Dorothea macht einen achtwöchigen MBSR-Kurs bei der Meditationslehrerin Chantek McNeilage in London. Frau McNeilage arbeitet am „Centre for Mindfulness Research and Practice“ (Zentrum für Achtsamkeit – Forschung und Praxis) an der Bangor University in Wales, wo die Lehre der „Mindfulness-Based Stress Reduction“ (Achtsamkeits basierte Stressreduzierung) gelehrt und gelernt wird. Nach dieser Meditationsform, die von Jon Kabat-Zinn entdeckt wurde, kommt es darauf an sich seinem eigenen Selbst zuzuwenden. Man konzentriert sich zuerst auf nur einen inneren Punkt, nur einen Gedanken, um dem Stress im Alltag zu entkommen und sich selbst besser kennen- und akzeptieren zu lernen. Die Aufmerksamkeit/Achtsamkeit wird nach Innen gelenkt.

Chantek McNeilage
Chantek McNeilage

Hintergrundinformation Meditation und Depression,  Artikel des Schwäbischen Tagblatts
An der Universität Tübingen wird im Rahmen eines Forschungsprojekts eine Gruppentherapie zur Vorbeugung von wiederkehrenden Depressionen kostenlos angeboten.
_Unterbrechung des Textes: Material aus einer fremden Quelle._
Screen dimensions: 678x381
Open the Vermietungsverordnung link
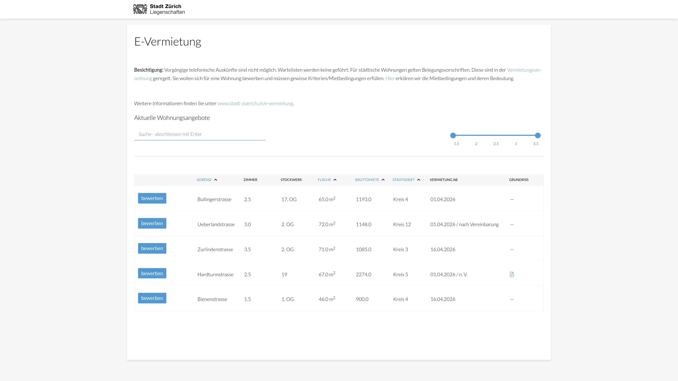pos(524,70)
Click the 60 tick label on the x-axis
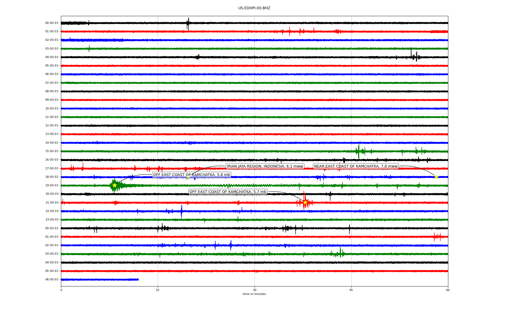Screen dimensions: 509x318 (448, 290)
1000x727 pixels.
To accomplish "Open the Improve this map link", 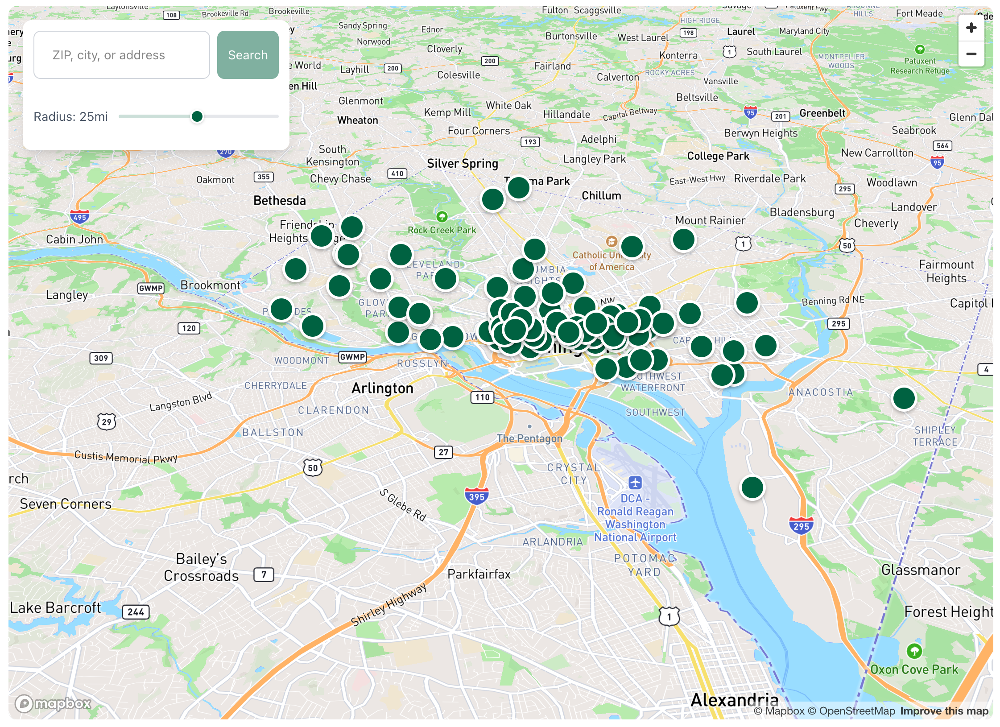I will click(x=944, y=711).
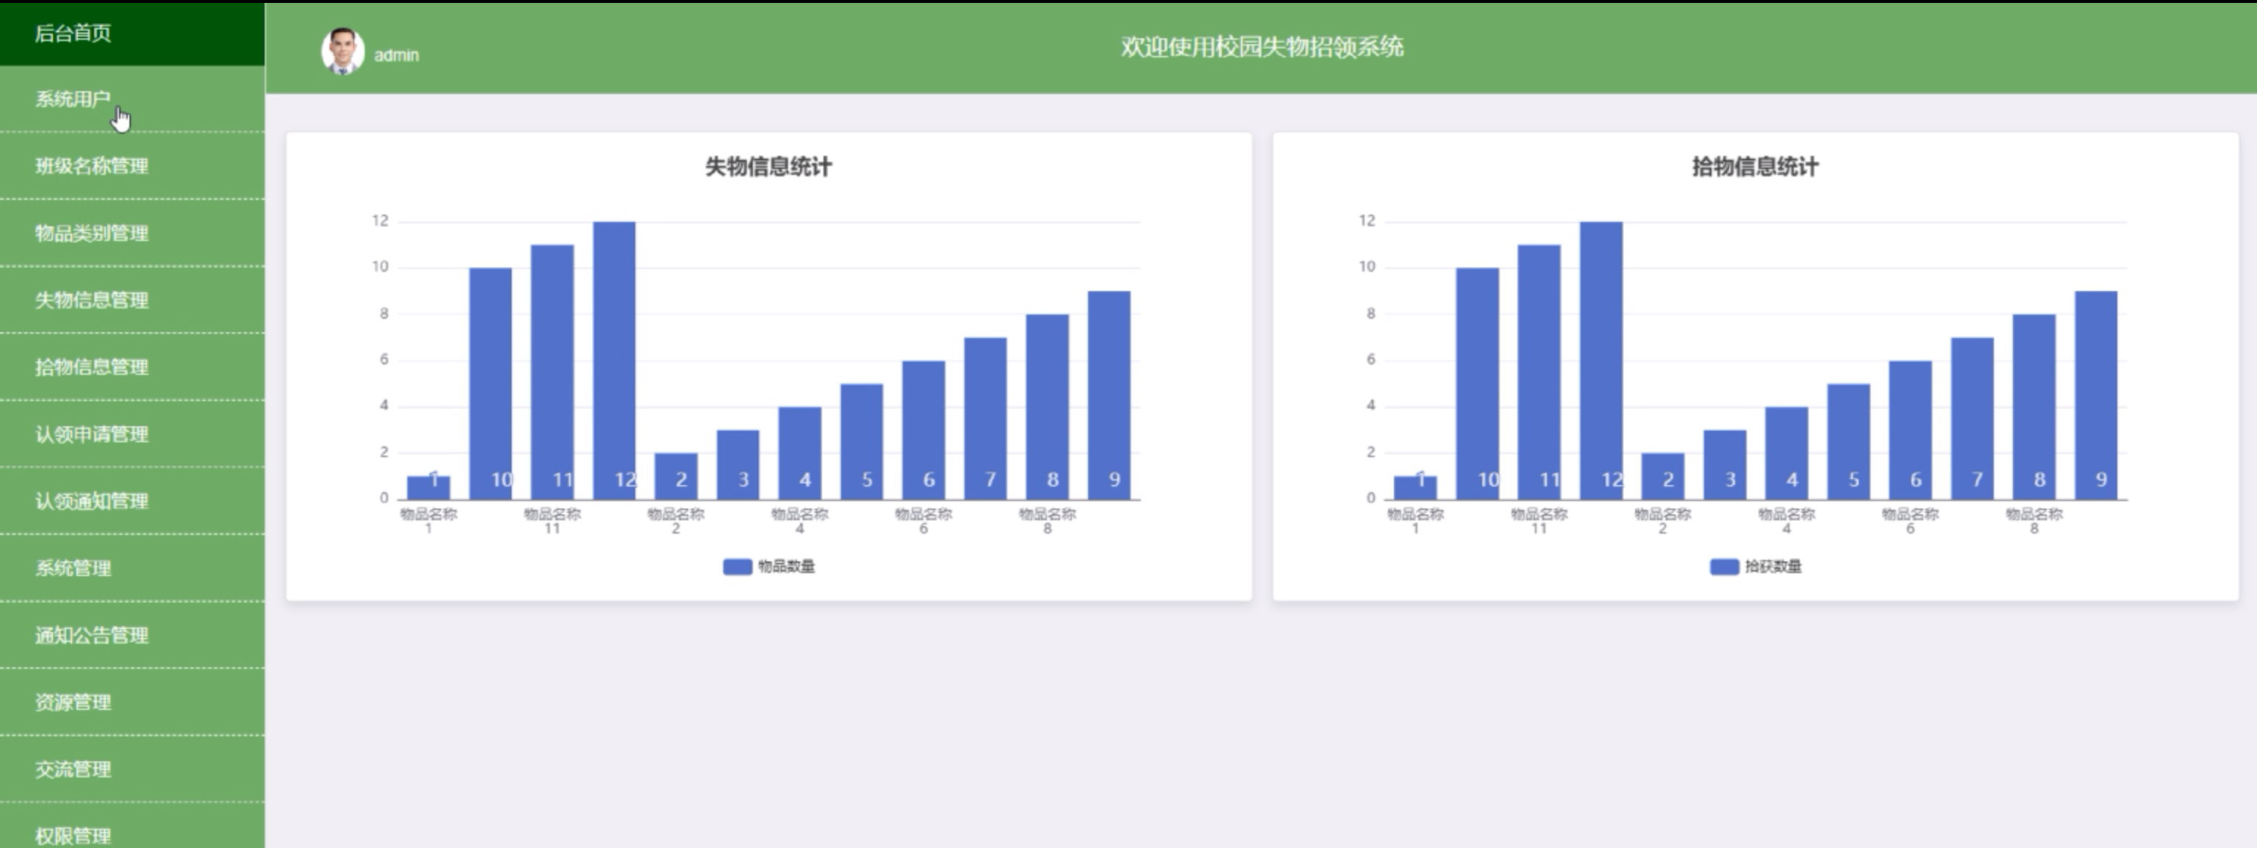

Tübingen. Depression ist zur Volkskrankheit geworden: Rund 20 Prozent der deutschen Bevölkerung erleiden mindestens einmal im Leben eine depressive Phase. „Und bei vielen kommt sie immer wieder – es sei denn, sie ändern etwas an ihren Lebensumständen und ihrem Umgang mit der Depression“, betont Vladimir Bostanov. „Dafür müssen wir aber die Wurzeln des Leidens und die Quellen von Glück und Freude in uns selbst finden“, erklärt der Wissenschaftler von der Uni Tübingen.

Negatives Denken und das Grübeln über emotionale Probleme sind typisch für Menschen, die immer wieder in Depressionen fallen. Gerade für solche Menschen ist die achtsamkeitsbasierte kognitive Therapie (MBCT, vom englischen: mindfulness-based cognitive therapy) entwickelt worden. MBCT ist eine achtwöchige Gruppentherapie mit einem sehr hohen Trainingsanteil. Denn zwischen den Wochensitzungen sollen die Klienten jeden Tag 45 Minuten ein selbständig Übungsprogramm absolvieren. „Klinische Studien haben gezeigt, dass MBCT das Risiko eines Rückfalls um die Hälfte reduziert.“

Die Grundfähigkeit, die in einem MBCT-Kurs entwickelt wird, ist die Achtsamkeit: Die Fähigkeit, die eigene Aufmerksamkeit ausschließlich auf die direkte Erfahrung des Augenblicks zu richten, ohne das Erlebte als gut oder schlecht zu bewerten.

„Im Alltag funktionieren wir nach bestimmten Verhaltens- und Gedankenmustern, ohne dass es uns überhaupt bewusst wird, wie sehr unsere Reaktionen automatisiert und vorprogrammiert sind.“ Der Frust über die eigenen Fehler führt depressive Menschen in einen Teufelskreis, aus dem sie nur schwer heraus finden. „Wir reagieren mit Ablehnung, Widerstand oder Resignation und verstärken dadurch dieselben Muster, die wir eigentlich ändern wollen“, erklärt Bostanov.

An der Universität Tübingen laufen seit fast vier Jahren wissenschaftliche Studien zu den Wirkmechanismen von MBCT unter der Leitung von Martin Hautzinger (Psychologisches Institut) und Boris Kotchoubey (Institut für medizinische Psychologie). Das Projekt wird von der Deutschen Forschungsgemeinschaft finanziert. Bisher haben schon mehr als 70 Menschen daran teilgenommen und die Forscher konnten feststellen, dass bestimmte Hirnströme der TeilnehmerInnen durch das MBCT-Training verstärkt werden. „Es wird angenommen, dass die Verstärkung dieser Hirnströme eine stabilere Achtsamkeit widerspiegelt, insbesondere die Resistenz gegen negative Gedanken und Grübeln“, sagt Bostanov. Diese Hypothese wird jetzt in einer neuen Phase des Projekts genauer geprüft.